O art. 99 do CPC dispõe acerca da concessão dos benefícios da justiça gratuita. A combinação dos § 1º e § 2º do art. 99 do CPC permite concluir que a presunção de veracidade da alegação de hipossuficiência prevista no § 3º do supracitado artigo é relativa, uma vez que é lícito ao juiz exigir a comprovação da incapacidade do autor de arcar com as despesas processuais quando existir nos autos elementos que evidenciem a falta de pressupostos legais para a concessão da gratuidade. No caso em comento, de acordo com a documentação acostada aos autos (Id. 7721348), verifico que o autor possui rendimentos que comprovam a capacidade de arcar com as custas processuais. Por isso, em decorrência de sua evidente capacidade econômica de arcar com as custas processuais, indefiro o pedido de gratuidade da justiça, intimando o autor, para, no prazo de 15 (quinze) dias, emendar à inicial, comprovando o recolhimento das custas processuais, sob pena de extinção e o consequente cancelamento da distribuição (art. 290, do CPC). Cumpra-se”.

 

                        Acerca da matéria, é cediço que a mera declaração de insuficiência de recursos apresentada pela pessoa natural, com o desiderato de obter os benefícios da Justiça Gratuita, goza de presunção relativa (iuris tantum) de veracidade e não absoluta, conforme a inteligência do art. 99, § 3º, do CPC, ipsis litteris:

 

Art. 99. O pedido de gratuidade da justiça pode ser formulado na petição inicial, na contestação, na petição para ingresso de terceiro no processo ou em recurso.

(…).

§ 3º Presume-se verdadeira a alegação de insuficiência deduzida exclusivamente por pessoa natural.

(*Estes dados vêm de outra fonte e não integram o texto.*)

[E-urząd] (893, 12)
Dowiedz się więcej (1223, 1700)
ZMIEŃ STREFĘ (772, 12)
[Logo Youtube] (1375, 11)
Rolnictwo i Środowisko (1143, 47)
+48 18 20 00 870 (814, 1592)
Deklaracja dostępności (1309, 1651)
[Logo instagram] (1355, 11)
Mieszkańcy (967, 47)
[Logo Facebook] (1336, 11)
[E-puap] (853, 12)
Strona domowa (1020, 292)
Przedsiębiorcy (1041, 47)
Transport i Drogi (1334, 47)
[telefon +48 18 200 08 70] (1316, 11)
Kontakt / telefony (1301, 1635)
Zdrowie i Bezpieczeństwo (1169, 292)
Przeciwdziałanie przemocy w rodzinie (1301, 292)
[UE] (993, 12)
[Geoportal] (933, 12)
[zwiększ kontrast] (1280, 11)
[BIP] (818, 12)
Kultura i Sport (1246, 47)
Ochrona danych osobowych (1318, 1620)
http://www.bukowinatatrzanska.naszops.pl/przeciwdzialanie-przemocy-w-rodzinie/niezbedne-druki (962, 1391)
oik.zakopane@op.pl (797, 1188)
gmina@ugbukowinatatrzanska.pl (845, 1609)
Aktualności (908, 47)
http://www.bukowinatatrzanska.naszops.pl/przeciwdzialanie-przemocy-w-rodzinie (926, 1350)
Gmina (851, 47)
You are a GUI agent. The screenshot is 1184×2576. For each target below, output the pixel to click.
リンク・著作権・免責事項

                                                                                                                                                                                                                                                                                                                                                                                      A jurisprudência do Superior Tribunal de Justiça se orienta no sentido de que o benefício da justiça gratuita não é amplo e absoluto, conforme se observa:

 

PROCESSUAL CIVIL. GRATUIDADE DA JUSTIÇA CASSADA PELO TRIBUNAL A QUO. IMPOSSIBILIDADE DE REEXAME DO CONJUNTO FÁTICO-PROBATÓRIO. 1. O Superior Tribunal de Justiça entende que é relativa a presunção de hipossuficiência oriunda da declaração feita pelo requerente do benefício da justiça gratuita, sendo possível a exigência, pelo magistrado, da devida comprovação. 2. O Tribunal local cassou o pedido de assistência judiciária gratuita em razão de a recorrente não comprovar a sua insuficiência financeira. A reforma de tal entendimento requer o reexame do conteúdo fático-probatório dos autos, atraindo à espécie o óbice contido na Súmula 7 do STJ. 3. Recurso Especial não conhecido. (REsp 1655357/RJ, Rel. Ministro HERMAN BENJAMIN, SEGUNDA TURMA, julgado em 06/04/2017, DJe 25/04/2017).

 

                         Compulsando os autos, verifico que o agravante não apresentou documentos/comprovantes aptos a atestar não possuir condições financeiras de arcar com as despesas processuais, estando, ao revés, evidenciado o vigor financeiro incompatível com o benefício pretendido.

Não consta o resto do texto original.